The mechanics enter a shop, where they learn pattern making in the wood room, casting in the foundry, forging in the smithy, and iron working in the machine shop. A large collection of examples of students' work from this school in the museum of the Rose Polytechnic shows that they attain marvellous proficiency in each department.

The following facts concerning the Imperial Institute of Technology at St. Petersburg have never before been published, and serve to give a complete view of its interior working:

Area of floor space occupied by the students, 388,000 square feet.

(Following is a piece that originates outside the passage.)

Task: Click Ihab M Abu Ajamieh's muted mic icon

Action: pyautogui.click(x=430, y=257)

Allotment of time spent with the professors, in hours, per week : First year: Free drawing, 4; linear drawing, 9; mathematics, 8; languages, 2; physics. 3; chemistry, 3; religion, 2; total, 31. Second year: Linear drawing, 4; mathematics, 12; language, 2; physics, 3; chemistry, 2; architecture, 5; total, 28. Third year: (a) Mechanics' section: Linear drawing, 8; mathematics, 11; mechanical technology, 5; total, 24. (b) Chemists' section : Linear drawing, 3; mathematics, 4; botany, 2; laboratory, 3; chemical technology, 13; total, 25. Fourth year: Mechanics' section : Linear drawing, 6; mathematics, 2; mechanical technology, 14; total, 22. Chemists' section: Linear drawing, 4; mechanical technology, 6; chemical technology, 13; total, 23.

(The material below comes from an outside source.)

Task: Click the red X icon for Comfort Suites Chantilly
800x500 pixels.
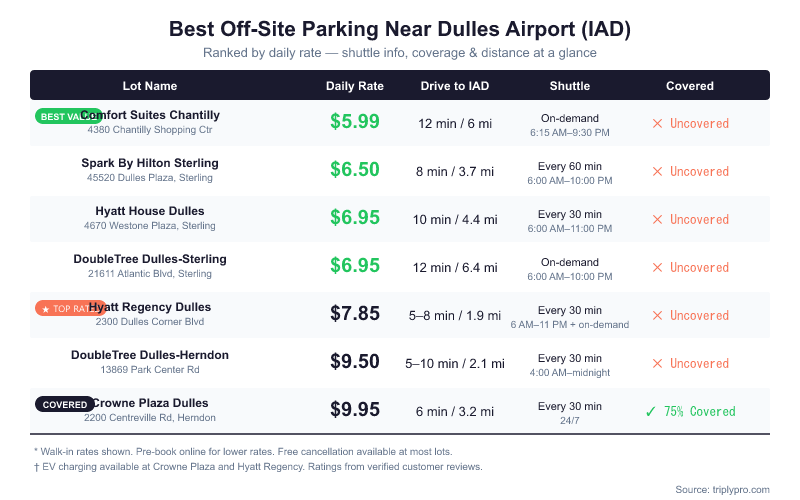Action: 657,124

The time required in preparation for these exercises, added to the totals just given, raises the weekly service of each student to an average of something more than 50 hours.

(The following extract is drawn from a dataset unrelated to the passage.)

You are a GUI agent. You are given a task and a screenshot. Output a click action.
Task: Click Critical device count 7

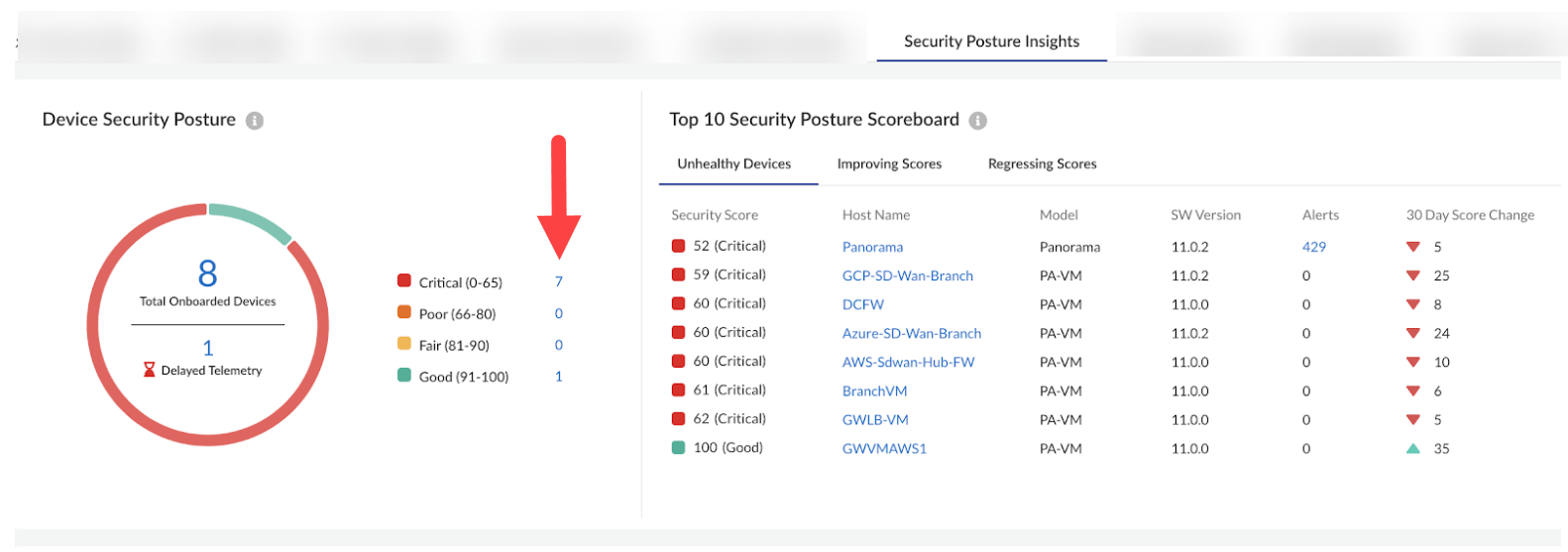pyautogui.click(x=559, y=281)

Fifth year: No recitations or lectures; linear drawing, 6; shop work for mechanics' section and laboratory work for chemists', 48; total, 54.

Weeks in school year, first four years : First semester, 10; second semester, 12; examination, 8; total, 36. Weeks in fifth year, 50.

Hence the mechanics spend 2,700 hours in shop work on consecutive days, and the chemists the same amount of time in the manufacturing laboratories.

Staff: Professors, 12; chaplain, 1; shop director, 1; lectors, 30; total, 44.

Number of students: First year, average, 125; fifth year, average, 90, or 72 per cent, of first year. Whole number at mid-year examination, 550. Average age of students at entrance, 17½ years.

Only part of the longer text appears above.